2 sefer ölümden dönen biri olarak...
artık korkulan bir şey olmadığı öğrenilmiştir.
yapılan günah hatalar vb yaşamda pişmanlık duymadan ömür sürmenin de artısı da var.
belirsizlik, herşeyin sonunun gelme düşüncesi ve inançlılar için cennet cehennem endişesi olsa gerek, bir akrabamın yaşlı ferdi öldüğünde yıkandıktan sonra ayak baş parmaklarının bağlandığını, mezarına koyulurkrn üstüne tahtalar dizilip üstüne toprak atılmasına şahitlik etmiştim çocuk yaşımda hala o korkuyu yaşarım ölüm denince aklıma ilk o görüntü gelir.
insanlar uyumayı çok sever ama ölümden korkarlar. ilginç.
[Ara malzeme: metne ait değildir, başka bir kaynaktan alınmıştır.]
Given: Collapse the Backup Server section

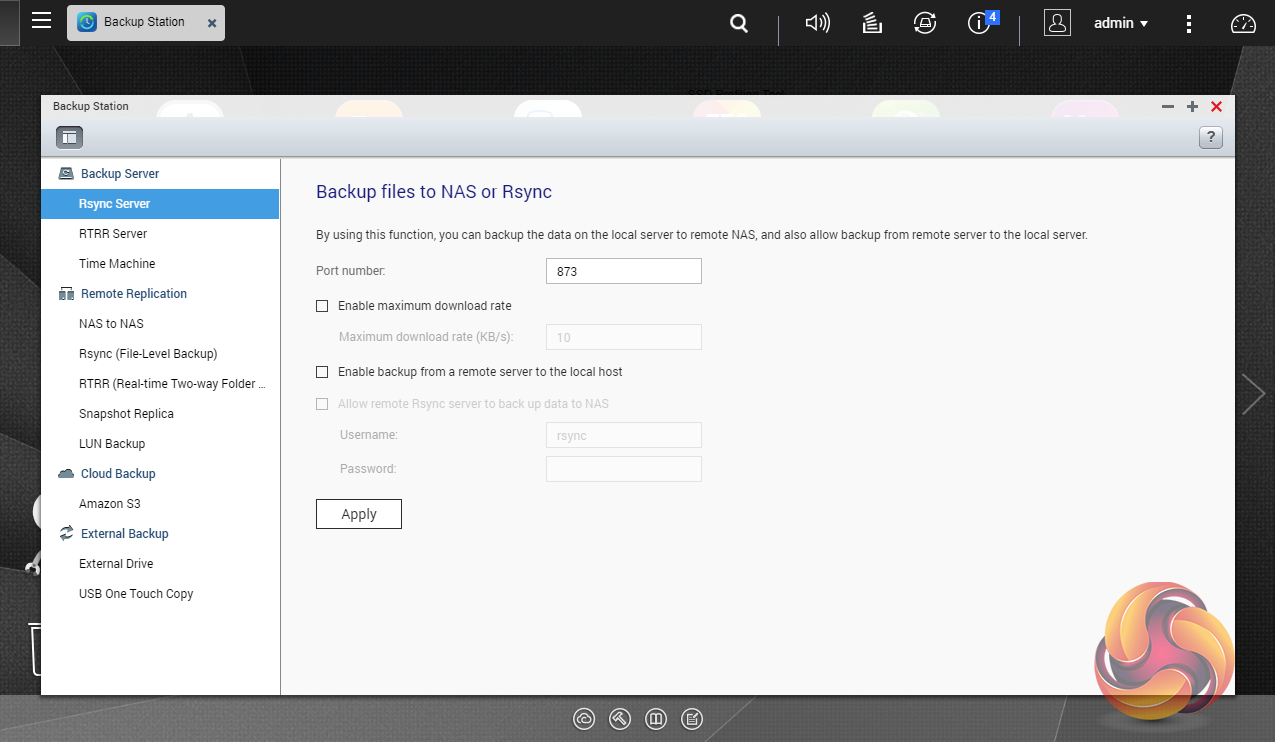Looking at the screenshot, I should (119, 174).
Biri de çıkıp dicek ki sen ölmeyi bayılmak mı sandın. işte o zaman bi şey gibi kalırım yani o yüzden kimse demesin öyle bi şey evet.
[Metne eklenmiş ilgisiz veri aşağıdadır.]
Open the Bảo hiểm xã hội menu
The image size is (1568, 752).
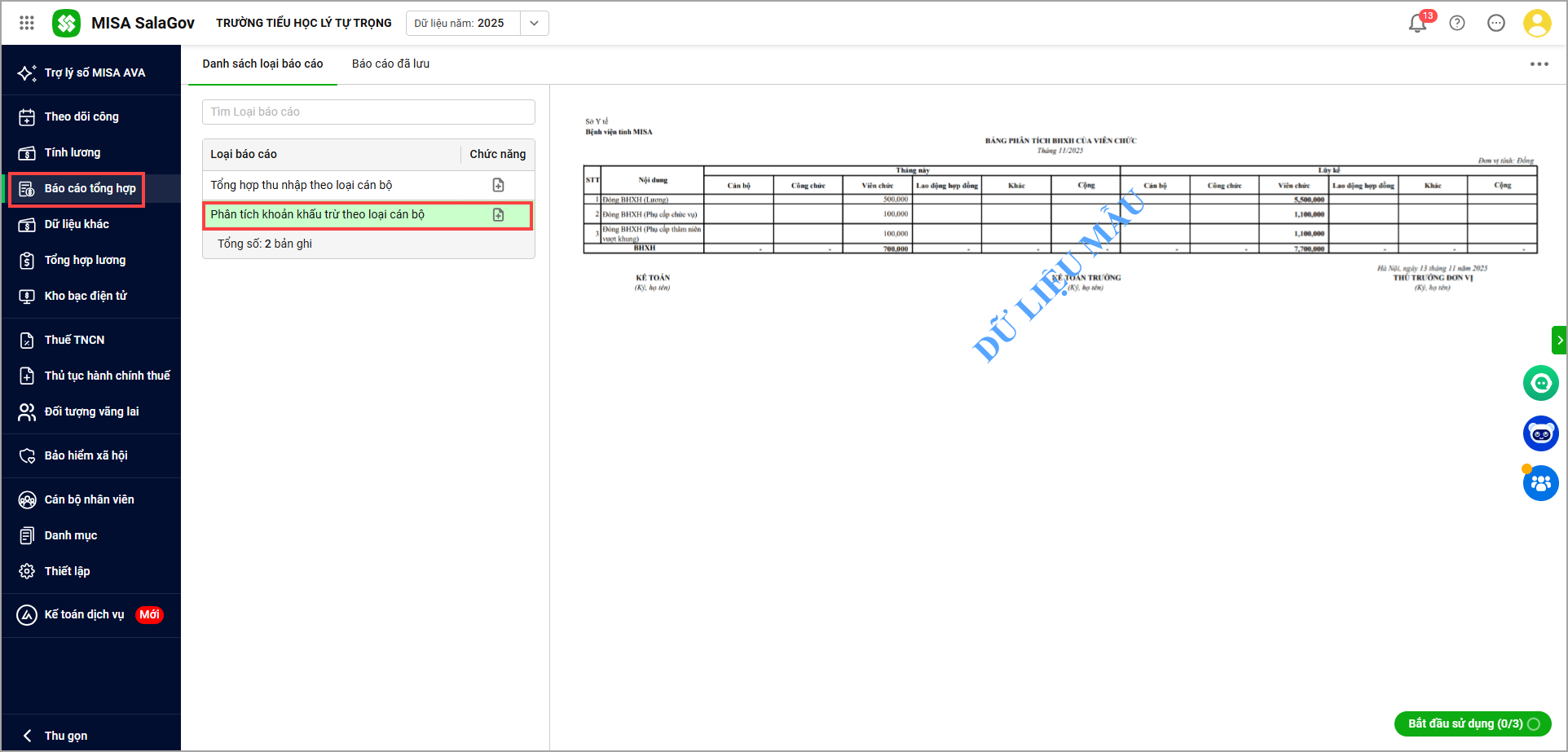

bir soru. cevabı bulmak için dostoyevski'ye kulak verelim; ''her mutsuzluğun ötesinde yine yaşam bekler..ama insana özgü bir yeteneksizliktir yaşayamamak !..yoksa hangi balık boğmuş kendini ; hangi serçe atlamış damdan...!''
evet sözün anlamı bu başlığa biraz ironik kaçıyor. biz insana özgü bir yeteneksizliktir kısmına odaklanalım. yani yaşamayı bilmiyoruz. misyonumuzu ya tamamlayamıyoruz ya da onu hiç bulamıyoruz. hiç inanmayan bir insan bile öldükten sonraki hesabın ihtimalini düşünerek kaygılanıyor. dünyanın aslında bir sahne ve yaşamın sadece bir oyun olduğunu ya çok geç kavrıyoruz ya da bildiğimiz halde umursamıyoruz. hayat oyununu başarıyla bitirmiş ve yaptığı işten tatmin olmuş birinin zirvede bırakmak isteyebileceğini ve artık huzur içinde başka diyarlara göçeceğini fark edemiyoruz. işte bu yüzden ölümden korkuyoruz. çalışmadan girilen sınavdan ne kadar korkuyorsak hayat sınavından ve neticesinden de o kadar korkuyoruz.